ハ 猶予該当事実に基づき納付困難であったか否かについて
(イ) 原処分庁は、現在納付能力調査を実施したが、請求人から聴き取った内容を裏付ける資料の提供がなかったことから、納付困難であるか否かの判断ができなかった旨主張する。
 ところで、猶予通達は、1納税の猶予制度が納税緩和措置であること、すなわち一定の事由により納付困難になった納税者に対する救済制度であること、2他の一般の納税者との租税負担の公平を図る必要があることの二面を配慮して定められたものと解され、納税の猶予を規定する通則法第46条第2項の趣旨に沿うものであるから、当審判所も、その取扱いは相当なものと評価できる。
 この猶予通達によれば、納付困難であるかどうかは、現在納付能力調査に基づいて、本件申請書に記載された猶予申請期間の始期の前日である平成18年5月31日を調査日(以下「本件調査日」という。)として判定することになる。
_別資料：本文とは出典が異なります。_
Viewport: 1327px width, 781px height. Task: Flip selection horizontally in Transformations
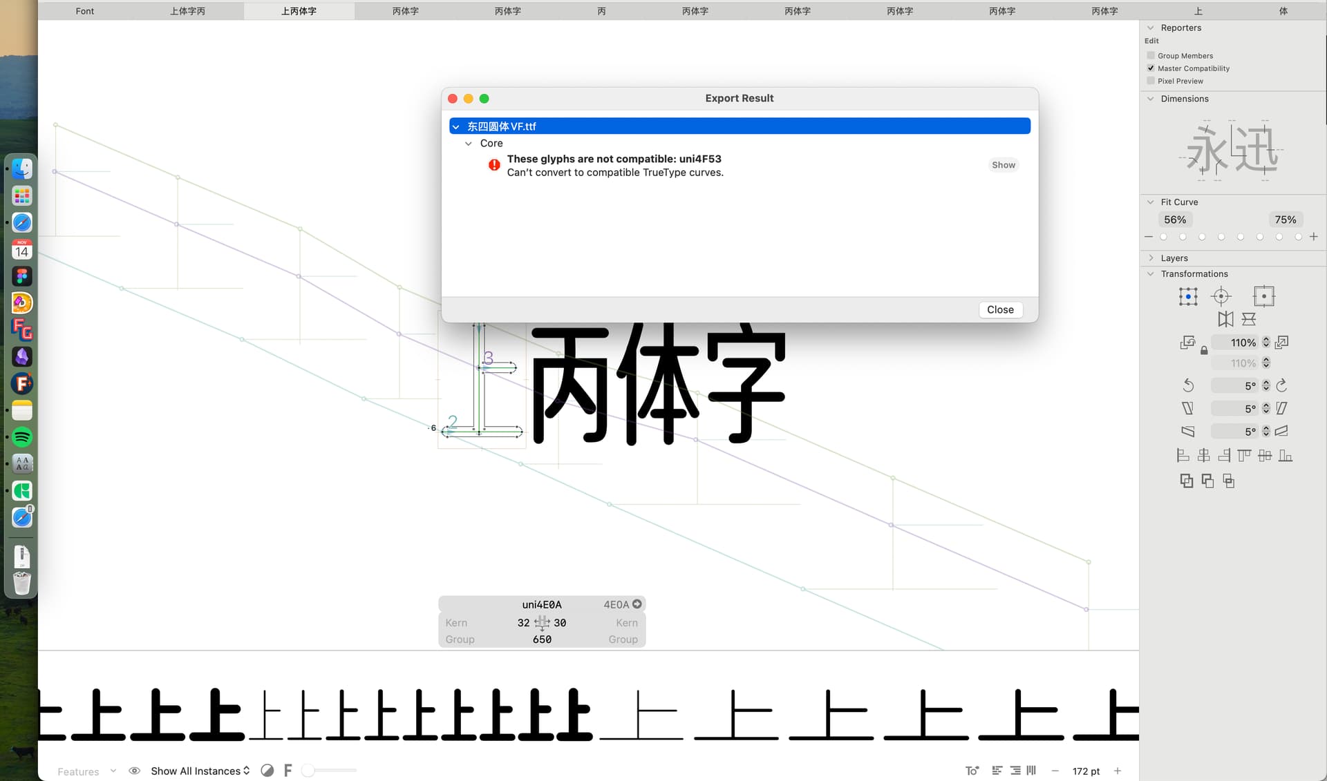click(x=1225, y=319)
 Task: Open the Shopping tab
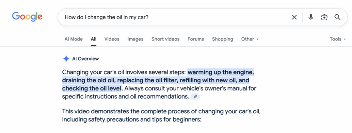pos(222,39)
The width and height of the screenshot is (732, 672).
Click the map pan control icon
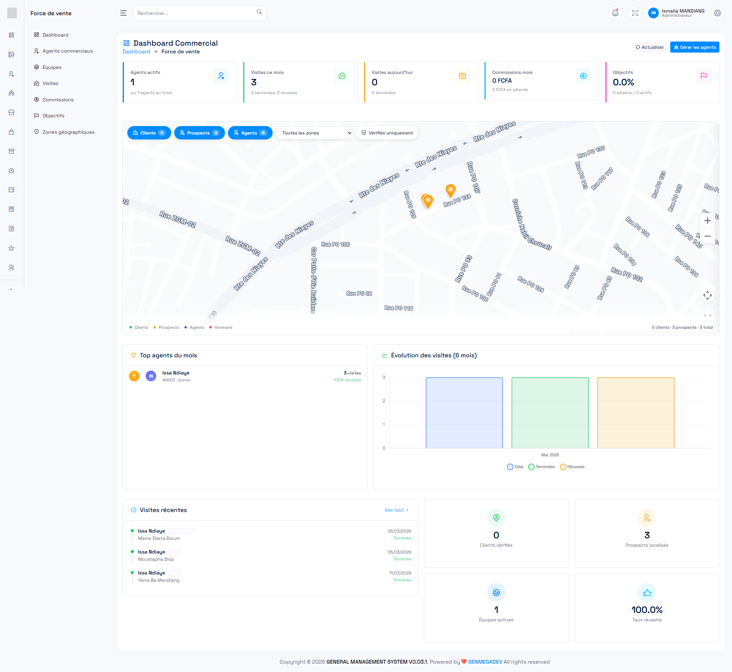point(707,295)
ところが、原処分庁は、上記(3)のロ及びハのとおり、現在納付能力調査の調査日を、平成18年8月3日及び同年11月6日として実施していることが認められるから、調査日の選定の点で相当とはいえない。
 そこで、当審判所は、平成18年5月31日現在の納付困難な税額を算定し、請求人において納付困難であるか否かを検討したところ、以下のとおりである。
A 当座資金の計算
 当座資金は、現金○○○○円(本件調査日の金額を直接確認する資料はないところ、本件調査日と原処分庁が現在納付能力調査を実施した上記(3)のロの平成18年8月3日は時期が近接しており、その間の生活状況に大きな変化があったことを示す資料もないから、本件調査日において少なくとも同調査表に記載された金額○○○○円があったものと認める。)、預貯金○○○○円(同ニの平成18年5月31日現在の金額)の合計額○○○○円となる。
B つなぎ資金の計算
 つなぎ資金は、本件調査日である平成18年5月31日からおおむね1か月以内における総資金の収支を見込み、総支出見込金額から総収入見込金額を差し引いた額を基礎として推定することとし、具体的には以下のとおりである。
(A) 総支出見込金額
 請求人の事業に係る1仕入金額○○○○円(上記Aと同様の理由により、上記(3)のロの平成18年8月3日に実施した現在納付能力調査における同調査表に1年分として記載された金額○○○○円を12月で除した金額で認定した。)及び2経費○○○○円(上記と同様の理由により、同調査表に1年分として記載された金額○○○○円を12月で除した金額で認定した。)、そして、生活費○○○○円(上記と同様の理由に加え、上記(3)のロの平成18年8月3日に実施した現在納付能力調査には金額の記載がないことから、次に近接する同ハの平成18年11月6日に実施した現在納付能力調査における同調査表に記載された金額○○○○円をもって認定した。)の合計額 ○○○○円となる。
(B) 総収入見込金額
 請求人の事業に係る売上金額として○○○○円(上記(A)と同様の理由により、上記(3)のロの平成18年8月3日に実施した現在納付能力調査における同調査表に1年分として記載された金額○○○○円を12月で除した金額で認定した。)となる。
(C) つなぎ資金
 上記(A)の総支出見込金額の合計額○○○○円から上記(B)の総収入見込金額の合計額○○○○円を差し引くとマイナス○○○○円となるところ、このように総収入見込金額が総支出見込金額を超える場合には、つなぎ資金は不要である。
C 現在納付可能資金額
 上記Bの(C)で計算したとおりつなぎ資金は不要であるから、本件調査日における納付可能資金額は上記Aの当座資金の合計額である○○○○円となる。
D 納付困難な税額
 本件消費税等○○○○円から上記Cの現在納付可能資金額○○○○円を差し引くと、納付困難な税額は○○○○円となる。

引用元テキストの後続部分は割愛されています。